Mystery tool solved

By Jaime Thomas

After two fruitless years of searching for the purpose of a tool he had purchased at an estate sale, Willard Graham contacted the Sentinel for some help.

Only days after a picture and description of the tool were published in the paper, Graham had his answer. While a number of locals contacted the Sentinel to suggest the tool was used for anything from fencing to hanging telegraph wire, it took the sleuthing of an internet-savvy teenager to find its original purpose.

“The ‘mystery tool’ pictured in the sentinel was a so-called “shipper’s tool” patented and locally manufactured in Granville, by Edward D. Woods of Manchester, Vt. The tool was a three-in-one shipper’s tool used for removing plated addresses off crates and putting the addresses on new crates. I’m assuming that the addresses were scratched into small wood or metal plates,” said 14-year-old Dylan Daigle.

Daigle said he followed a chain of information and web pages on the Internet to find a patent that illustrates and describes the tool’s creation and use.

Graham ran into a friend, who happened to be Daigle’s grandfather, at a diner last week.

“He said, ‘Did you find your tool? My grandson found it in five minutes. He’s got all the information for you.’ I guess he’s quite a computer whiz — I couldn’t believe it,” Graham said. His own ideas to the origins of the tool were close to being right.

“I figured it had to be staples or nails, but I couldn’t quite figure out what it was,” he said.
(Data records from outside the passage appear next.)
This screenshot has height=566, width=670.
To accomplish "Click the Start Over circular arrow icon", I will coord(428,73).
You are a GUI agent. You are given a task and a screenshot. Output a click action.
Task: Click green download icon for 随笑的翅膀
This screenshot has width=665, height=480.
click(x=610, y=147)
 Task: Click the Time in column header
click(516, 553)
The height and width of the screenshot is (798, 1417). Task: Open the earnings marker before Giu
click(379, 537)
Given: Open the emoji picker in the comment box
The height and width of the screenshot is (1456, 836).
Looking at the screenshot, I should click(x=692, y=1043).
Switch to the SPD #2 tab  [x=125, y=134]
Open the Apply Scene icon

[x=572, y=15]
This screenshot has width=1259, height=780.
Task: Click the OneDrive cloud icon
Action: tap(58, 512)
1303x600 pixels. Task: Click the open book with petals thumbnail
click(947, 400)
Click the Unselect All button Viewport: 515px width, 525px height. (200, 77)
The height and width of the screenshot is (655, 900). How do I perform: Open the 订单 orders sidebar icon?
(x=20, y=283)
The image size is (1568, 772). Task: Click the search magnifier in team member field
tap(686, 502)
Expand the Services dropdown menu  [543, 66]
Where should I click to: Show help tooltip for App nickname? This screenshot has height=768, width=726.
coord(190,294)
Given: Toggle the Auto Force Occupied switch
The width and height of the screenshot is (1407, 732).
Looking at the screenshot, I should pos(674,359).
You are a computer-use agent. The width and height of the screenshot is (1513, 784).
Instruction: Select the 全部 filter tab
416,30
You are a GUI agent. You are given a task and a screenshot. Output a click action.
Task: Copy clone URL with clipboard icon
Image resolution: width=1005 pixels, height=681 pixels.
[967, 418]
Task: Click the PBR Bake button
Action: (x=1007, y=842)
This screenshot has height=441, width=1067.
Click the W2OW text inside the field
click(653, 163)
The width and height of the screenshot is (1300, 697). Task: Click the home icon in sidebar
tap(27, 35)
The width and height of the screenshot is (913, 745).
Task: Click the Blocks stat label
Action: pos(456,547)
Edith Sparling, Granville’s town historian, did some research of her own about the Woods Specialty Company. She said the factory was behind where Branch Auto Parts now sits on Main Street until it burned down in 1896. It was an auxiliary of the Carver Company, which manufactured many metal tools, used in agriculture and in the quarry business.

Daigle thinks it’s fortunate Woods made a patent for his work, which is about 117 years old.

“If he hadn’t patented the tool, I don’t think anyone would have ever found it,” he said.